George Granville Barker (13 February 191327 October 1991) was an English poet and author.

Barker was born in Loughton, near Epping Forest in Essex, England, and was raised by his mother in Chelsea, London. He was educated at an L.C.C. school and at Regent Street Polytechnic. He left school at the age of 14 and pursued several odd jobs before settling on a career in writing. Early volumes of note by Barker include Thirty Preliminary Poems (1933), Poems (1935) and Calamiterror (1937), which was inspired by the Spanish Civil War.

In his early twenties, Barker had already been published by T. S. Eliot at Faber and Faber, who also helped him to gain appointment as Professor of English Literature in 1939 at Tohoku University (Sendai, Miyagi, Japan). He left there in 1940 due to the hostilities, but wrote Pacific Sonnets during his tenure.
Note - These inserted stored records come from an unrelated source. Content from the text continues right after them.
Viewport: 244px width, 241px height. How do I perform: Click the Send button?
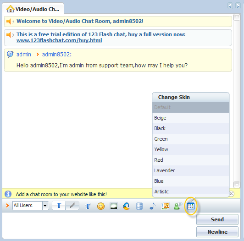pos(217,219)
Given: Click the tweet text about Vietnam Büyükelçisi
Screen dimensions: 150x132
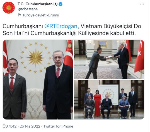Looking at the screenshot, I should [72, 30].
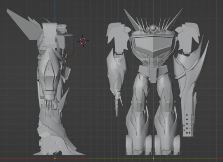Click the red-white 3D cursor
Image resolution: width=223 pixels, height=162 pixels.
(x=83, y=41)
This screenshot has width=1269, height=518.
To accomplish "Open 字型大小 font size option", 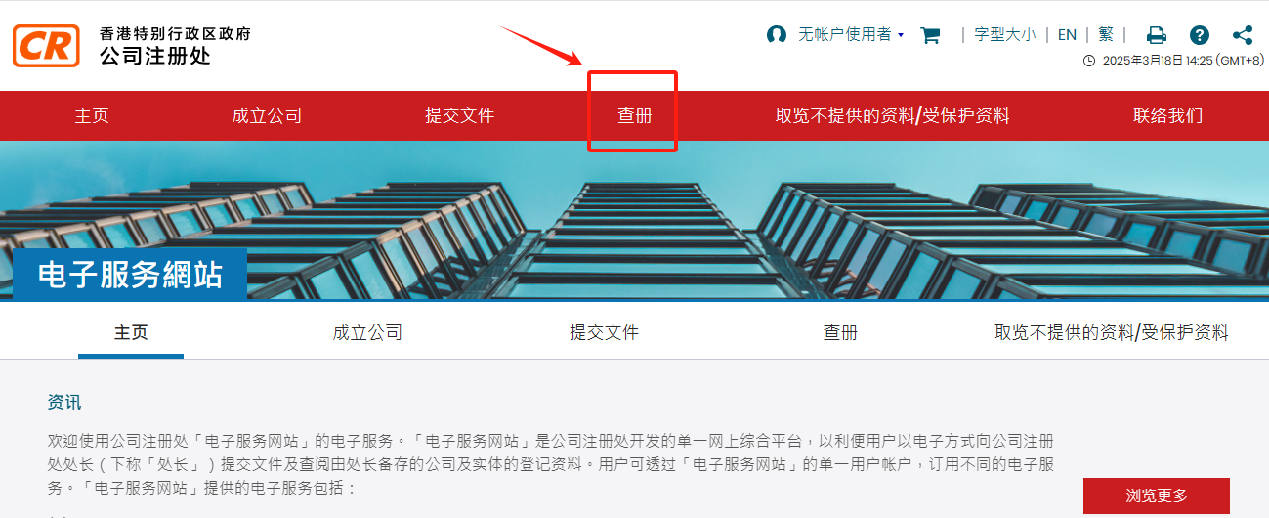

He first traveled to the United States where he began his longtime liaison with writer Elizabeth Smart, returning to England in 1943.

Barker's novel The Dead Seagull, published in 1950, described his affair with Smart, whose 1945 novel By Grand Central Station I Sat Down and Wept was also about the affair.

Barker's Collected poems (ISBN 0-571-13972-8) were edited by Robert Fraser and published in 1987 by Faber and Faber.

In describing the difficulties in writing his biography Barker was quoted as saying: I've stirred the facts around too much, ... It simply can't be done.